Information shown.

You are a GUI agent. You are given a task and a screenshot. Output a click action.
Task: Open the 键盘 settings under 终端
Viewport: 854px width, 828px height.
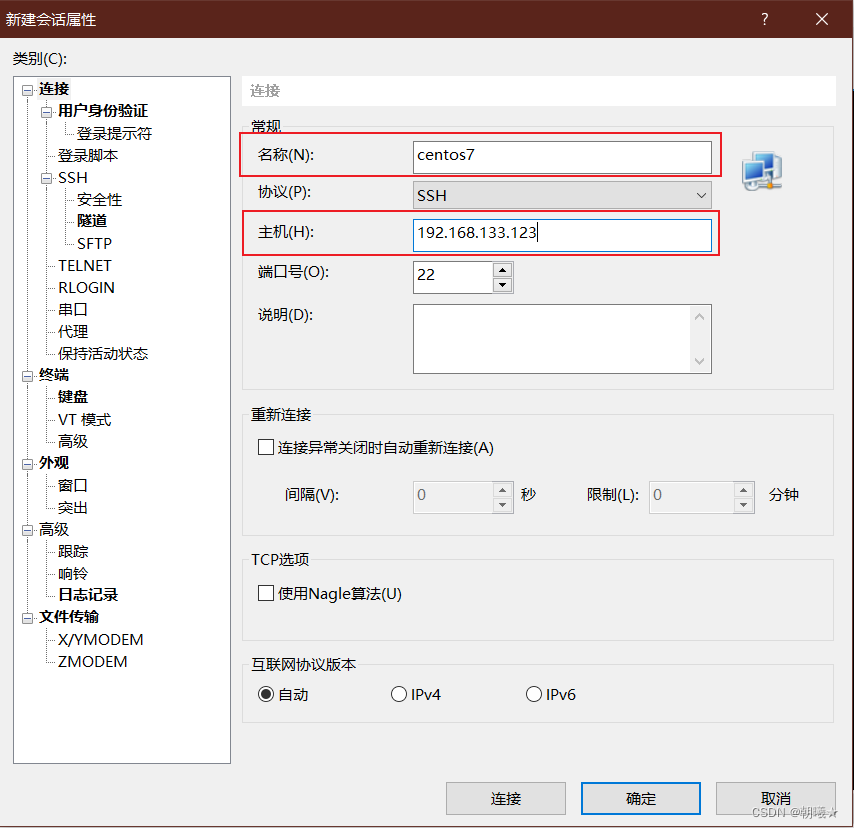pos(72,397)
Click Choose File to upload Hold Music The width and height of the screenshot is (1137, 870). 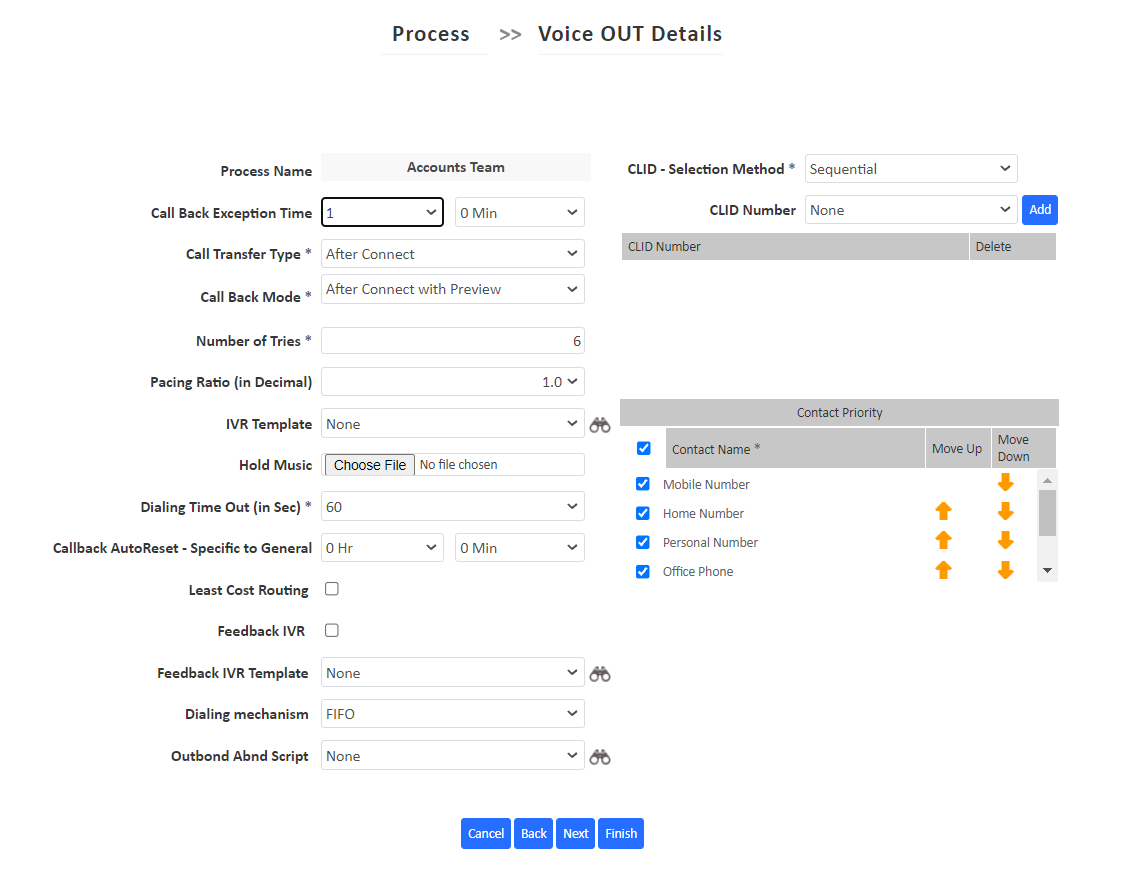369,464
* * *
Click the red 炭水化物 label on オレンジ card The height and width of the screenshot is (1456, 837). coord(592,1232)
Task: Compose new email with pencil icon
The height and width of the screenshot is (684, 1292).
...
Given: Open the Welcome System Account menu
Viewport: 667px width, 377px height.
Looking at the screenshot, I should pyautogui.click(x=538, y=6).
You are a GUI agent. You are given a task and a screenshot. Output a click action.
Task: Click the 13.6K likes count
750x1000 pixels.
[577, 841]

Prompt.
Copy out the lines from the one containing "Task: Compose new email with pencil icon" through the one containing "The height and width of the screenshot is (684, 1292).", keeping them unchanged.

Result of the exercise.
Task: Compose new email with pencil icon
The height and width of the screenshot is (684, 1292).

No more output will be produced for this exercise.